The ^ operator can occur in front of sequence type branches. This causes ^ in the function body to only pass through types that also have a ^ in front of them in the sequence type.
A block or keyword, like nopass, could prevent a type from being passed through; this would work like a catch block, ensuring the function can handle a specific yielded type.

With these changes, and assuming that supertypes FileIO and Error exist, the function becomes even simpler!

readConfigJson(filename: String) -> ^infer IOFile(*) | ^infer Error | ConfigFile {
  val data = ^readFile(filename)
  val json = ^parseJson(data)
  yield parseConfigFile(json)
}

Putting it All Together

These three key features are a surprisingly solid core for a language, but they aren't a full language on their own.
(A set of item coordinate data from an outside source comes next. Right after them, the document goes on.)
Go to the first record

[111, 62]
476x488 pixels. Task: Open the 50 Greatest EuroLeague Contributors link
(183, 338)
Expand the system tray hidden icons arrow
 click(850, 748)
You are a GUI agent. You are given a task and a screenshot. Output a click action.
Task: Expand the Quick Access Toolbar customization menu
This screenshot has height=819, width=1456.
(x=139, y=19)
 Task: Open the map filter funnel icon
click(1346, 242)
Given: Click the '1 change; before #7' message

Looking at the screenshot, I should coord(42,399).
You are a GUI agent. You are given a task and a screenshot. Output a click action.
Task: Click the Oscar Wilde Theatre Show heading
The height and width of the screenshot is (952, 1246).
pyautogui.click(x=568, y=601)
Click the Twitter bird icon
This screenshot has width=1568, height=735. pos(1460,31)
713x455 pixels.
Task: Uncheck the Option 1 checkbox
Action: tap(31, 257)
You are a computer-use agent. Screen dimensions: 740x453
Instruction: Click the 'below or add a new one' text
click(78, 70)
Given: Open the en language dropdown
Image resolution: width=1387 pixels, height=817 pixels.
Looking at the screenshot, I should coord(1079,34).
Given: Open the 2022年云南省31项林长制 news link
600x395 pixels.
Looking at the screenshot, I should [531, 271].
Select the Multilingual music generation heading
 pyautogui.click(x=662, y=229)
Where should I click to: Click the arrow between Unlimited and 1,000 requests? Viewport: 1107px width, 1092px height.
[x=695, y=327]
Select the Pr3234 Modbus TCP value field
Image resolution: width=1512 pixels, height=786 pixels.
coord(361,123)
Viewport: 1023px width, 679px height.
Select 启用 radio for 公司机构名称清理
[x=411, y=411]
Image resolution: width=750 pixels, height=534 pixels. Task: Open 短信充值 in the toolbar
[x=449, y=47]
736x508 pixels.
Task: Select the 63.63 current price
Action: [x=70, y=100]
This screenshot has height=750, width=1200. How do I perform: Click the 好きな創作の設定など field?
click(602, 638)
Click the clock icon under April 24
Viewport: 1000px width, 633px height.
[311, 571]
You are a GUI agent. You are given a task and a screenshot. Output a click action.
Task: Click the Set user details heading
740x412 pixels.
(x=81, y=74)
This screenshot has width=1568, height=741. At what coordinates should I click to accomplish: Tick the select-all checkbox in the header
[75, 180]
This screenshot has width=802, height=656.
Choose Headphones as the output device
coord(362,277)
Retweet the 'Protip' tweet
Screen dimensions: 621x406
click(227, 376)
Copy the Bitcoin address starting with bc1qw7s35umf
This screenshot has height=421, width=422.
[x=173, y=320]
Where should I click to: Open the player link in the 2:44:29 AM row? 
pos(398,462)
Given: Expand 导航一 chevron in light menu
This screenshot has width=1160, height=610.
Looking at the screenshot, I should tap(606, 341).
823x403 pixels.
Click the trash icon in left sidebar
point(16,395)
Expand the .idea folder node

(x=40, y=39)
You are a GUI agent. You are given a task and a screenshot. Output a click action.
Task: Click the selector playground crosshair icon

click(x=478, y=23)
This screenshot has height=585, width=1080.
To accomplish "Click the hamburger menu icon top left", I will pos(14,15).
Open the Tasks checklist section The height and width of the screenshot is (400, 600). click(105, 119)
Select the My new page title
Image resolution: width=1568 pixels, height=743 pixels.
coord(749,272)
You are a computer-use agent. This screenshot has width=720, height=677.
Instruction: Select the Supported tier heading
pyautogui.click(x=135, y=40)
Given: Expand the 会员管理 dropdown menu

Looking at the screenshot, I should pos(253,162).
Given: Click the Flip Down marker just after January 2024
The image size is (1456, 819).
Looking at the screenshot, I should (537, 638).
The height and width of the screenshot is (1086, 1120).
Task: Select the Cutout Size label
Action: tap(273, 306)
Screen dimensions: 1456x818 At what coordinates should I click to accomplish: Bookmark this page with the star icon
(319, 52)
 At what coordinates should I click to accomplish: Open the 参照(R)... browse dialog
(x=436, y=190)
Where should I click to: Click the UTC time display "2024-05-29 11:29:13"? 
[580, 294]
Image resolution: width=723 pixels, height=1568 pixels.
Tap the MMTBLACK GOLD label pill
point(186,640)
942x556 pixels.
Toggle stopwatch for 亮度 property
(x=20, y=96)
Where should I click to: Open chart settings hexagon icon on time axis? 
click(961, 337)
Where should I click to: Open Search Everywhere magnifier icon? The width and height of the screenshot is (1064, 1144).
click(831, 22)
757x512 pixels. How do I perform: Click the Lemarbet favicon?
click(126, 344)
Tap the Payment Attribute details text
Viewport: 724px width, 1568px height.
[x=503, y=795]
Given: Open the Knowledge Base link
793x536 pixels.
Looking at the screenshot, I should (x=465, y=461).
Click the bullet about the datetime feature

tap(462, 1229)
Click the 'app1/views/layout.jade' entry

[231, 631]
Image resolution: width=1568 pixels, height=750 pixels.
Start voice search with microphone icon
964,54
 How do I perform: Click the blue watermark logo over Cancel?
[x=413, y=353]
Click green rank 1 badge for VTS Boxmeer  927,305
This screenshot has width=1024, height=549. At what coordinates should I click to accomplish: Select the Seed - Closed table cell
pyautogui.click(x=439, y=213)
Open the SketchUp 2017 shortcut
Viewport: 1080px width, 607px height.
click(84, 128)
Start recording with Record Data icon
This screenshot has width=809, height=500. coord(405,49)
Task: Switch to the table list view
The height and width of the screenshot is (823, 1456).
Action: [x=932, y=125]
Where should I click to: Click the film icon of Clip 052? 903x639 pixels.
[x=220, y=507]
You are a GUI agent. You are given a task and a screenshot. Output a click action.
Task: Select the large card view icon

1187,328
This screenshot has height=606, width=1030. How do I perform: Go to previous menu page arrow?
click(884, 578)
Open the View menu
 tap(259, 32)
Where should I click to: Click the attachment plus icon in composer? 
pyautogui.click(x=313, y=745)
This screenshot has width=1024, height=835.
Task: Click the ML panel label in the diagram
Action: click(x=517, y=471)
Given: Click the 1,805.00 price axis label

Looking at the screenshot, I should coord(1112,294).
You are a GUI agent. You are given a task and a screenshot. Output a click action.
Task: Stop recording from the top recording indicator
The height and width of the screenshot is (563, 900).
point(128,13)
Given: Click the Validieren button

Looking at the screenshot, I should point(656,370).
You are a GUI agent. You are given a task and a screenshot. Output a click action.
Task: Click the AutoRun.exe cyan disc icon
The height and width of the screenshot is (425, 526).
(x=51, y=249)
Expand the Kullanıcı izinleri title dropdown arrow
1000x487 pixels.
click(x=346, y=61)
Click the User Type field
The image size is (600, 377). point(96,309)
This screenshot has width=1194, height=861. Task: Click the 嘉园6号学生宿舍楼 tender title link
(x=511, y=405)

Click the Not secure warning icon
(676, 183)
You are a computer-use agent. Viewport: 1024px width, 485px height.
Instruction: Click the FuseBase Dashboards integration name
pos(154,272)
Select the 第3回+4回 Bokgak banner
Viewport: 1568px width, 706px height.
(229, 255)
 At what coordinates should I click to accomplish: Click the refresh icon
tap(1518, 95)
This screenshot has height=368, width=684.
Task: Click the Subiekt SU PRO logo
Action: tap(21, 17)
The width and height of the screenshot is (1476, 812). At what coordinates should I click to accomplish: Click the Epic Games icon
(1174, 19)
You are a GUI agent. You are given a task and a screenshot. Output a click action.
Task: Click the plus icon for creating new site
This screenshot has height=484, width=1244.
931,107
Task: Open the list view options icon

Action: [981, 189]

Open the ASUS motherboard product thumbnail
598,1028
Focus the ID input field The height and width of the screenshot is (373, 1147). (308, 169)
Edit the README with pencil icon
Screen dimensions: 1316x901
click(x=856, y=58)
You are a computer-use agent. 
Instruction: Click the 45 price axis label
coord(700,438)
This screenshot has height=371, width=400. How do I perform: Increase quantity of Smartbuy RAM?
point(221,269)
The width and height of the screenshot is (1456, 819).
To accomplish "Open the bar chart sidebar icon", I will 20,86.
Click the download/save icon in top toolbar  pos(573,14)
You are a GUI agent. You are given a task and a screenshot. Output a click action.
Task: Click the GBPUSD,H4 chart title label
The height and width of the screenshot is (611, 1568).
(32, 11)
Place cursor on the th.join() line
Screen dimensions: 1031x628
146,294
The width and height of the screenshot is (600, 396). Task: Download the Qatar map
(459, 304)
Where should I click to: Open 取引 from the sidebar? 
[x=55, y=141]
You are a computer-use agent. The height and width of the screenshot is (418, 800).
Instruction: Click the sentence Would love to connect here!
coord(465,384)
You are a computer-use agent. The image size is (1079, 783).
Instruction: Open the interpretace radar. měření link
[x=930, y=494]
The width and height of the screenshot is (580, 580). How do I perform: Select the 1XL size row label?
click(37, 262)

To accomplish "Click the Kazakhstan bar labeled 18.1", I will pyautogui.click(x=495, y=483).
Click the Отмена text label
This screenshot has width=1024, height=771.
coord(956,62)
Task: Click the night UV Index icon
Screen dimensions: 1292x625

They could fit into several different language designs, but, in my opinion, the ideal language built on this foundation would have:

Strict functional purity outside of algebraic effects and mutable local variables. You can only perform side effects by yielding effect objects from main.
- Mutable local variables can still allow for efficient mutable data structures, thanks to coroutines. A mutable, resizeable array type can exist, but it cannot be yielded, passed as an argument, or stored in a struct. Structures of these arrays can then be manipulated by passing a coroutine into a function, then using actions yielded by that coroutine to manipulate the arrays defined in that function's scope.
Immutable, nominally-typed structs with subtyping.
A generic tuple type, allowing for tuples-with-symbols message passing a la Erlang, but strongly typed.
Full higher-order generics. This allows functions to be generic over purity and generic over checked exceptions, two qualities that are very rarely found in type systems.
Type aliases for sequence types, which can include multiple branches. The syntax for this would likely use (*). For example, you can define type Ints -> Int() | Void—the -> indicates that it's a sequence type—and then use it like this: someFunction() -> Ints(*).
- Using these types, functions can take sequence arguments. For example, sum(seq -> Ints(*)) -> Int is a sum function over a finite sequence of Int. It can be called with sum(someFunction()), and the entire sequence returned by someFunction will be passed in to sum.
- A syntax for standalone sequences should also exist, basically the coroutine equivalent of an IIFE. For example, -> { yield 1 } would be a sequence of type -> Int by default, but could also be explicitly typed: -> Int() | Void { yield 1 }.
- Sequence literals could be written with square brackets: [1, 2, 3] would be syntax sugar for -> Int() | Void { yield 1; yield 2; yield 3 }.

I have no idea when I'll find the time to actually work on this, but I'd like to see this language come together. I feel like this everything-is-a-coroutine type system has a lot of potential as a new architecture for functional programming.